• [The request] Pull out the part of the records that opens with their first line and closes with the line containing "[x=100, y=244]", and copy it word for word.

[Stored dataset items]
+ + +
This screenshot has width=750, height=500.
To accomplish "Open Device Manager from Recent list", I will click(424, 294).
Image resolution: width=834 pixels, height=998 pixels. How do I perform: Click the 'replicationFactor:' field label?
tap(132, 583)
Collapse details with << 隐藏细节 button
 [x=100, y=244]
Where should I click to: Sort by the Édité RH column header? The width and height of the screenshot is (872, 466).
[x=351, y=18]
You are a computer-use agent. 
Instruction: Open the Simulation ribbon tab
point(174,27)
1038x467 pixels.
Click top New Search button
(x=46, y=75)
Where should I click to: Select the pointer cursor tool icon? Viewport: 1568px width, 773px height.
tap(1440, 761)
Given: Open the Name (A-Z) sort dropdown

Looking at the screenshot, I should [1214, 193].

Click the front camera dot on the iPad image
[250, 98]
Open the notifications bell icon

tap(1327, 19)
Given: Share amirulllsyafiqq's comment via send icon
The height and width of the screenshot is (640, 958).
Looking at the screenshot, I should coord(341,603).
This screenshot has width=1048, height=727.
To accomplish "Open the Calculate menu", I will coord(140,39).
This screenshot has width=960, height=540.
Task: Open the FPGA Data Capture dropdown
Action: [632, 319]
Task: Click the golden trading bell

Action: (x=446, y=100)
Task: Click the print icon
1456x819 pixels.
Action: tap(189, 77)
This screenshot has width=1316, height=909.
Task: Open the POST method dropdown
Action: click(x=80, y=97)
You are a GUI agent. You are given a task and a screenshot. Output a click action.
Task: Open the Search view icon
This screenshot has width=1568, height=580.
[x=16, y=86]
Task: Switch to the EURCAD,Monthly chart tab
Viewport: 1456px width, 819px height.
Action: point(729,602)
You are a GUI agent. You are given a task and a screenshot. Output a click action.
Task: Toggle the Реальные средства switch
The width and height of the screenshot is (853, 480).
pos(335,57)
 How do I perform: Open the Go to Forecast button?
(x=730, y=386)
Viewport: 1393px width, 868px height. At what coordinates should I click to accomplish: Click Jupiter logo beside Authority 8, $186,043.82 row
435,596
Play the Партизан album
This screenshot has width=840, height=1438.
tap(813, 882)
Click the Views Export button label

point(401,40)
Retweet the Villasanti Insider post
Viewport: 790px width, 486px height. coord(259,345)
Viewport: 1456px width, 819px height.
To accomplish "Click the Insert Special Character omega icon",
+ + +
• [Result below]
This screenshot has width=750, height=500.
To accomplish "Open Device Manager from Recent list", I will click(424, 294).
Image resolution: width=834 pixels, height=998 pixels. How do I perform: Click the 'replicationFactor:' field label?
tap(132, 583)
Collapse details with << 隐藏细节 button
 [x=100, y=244]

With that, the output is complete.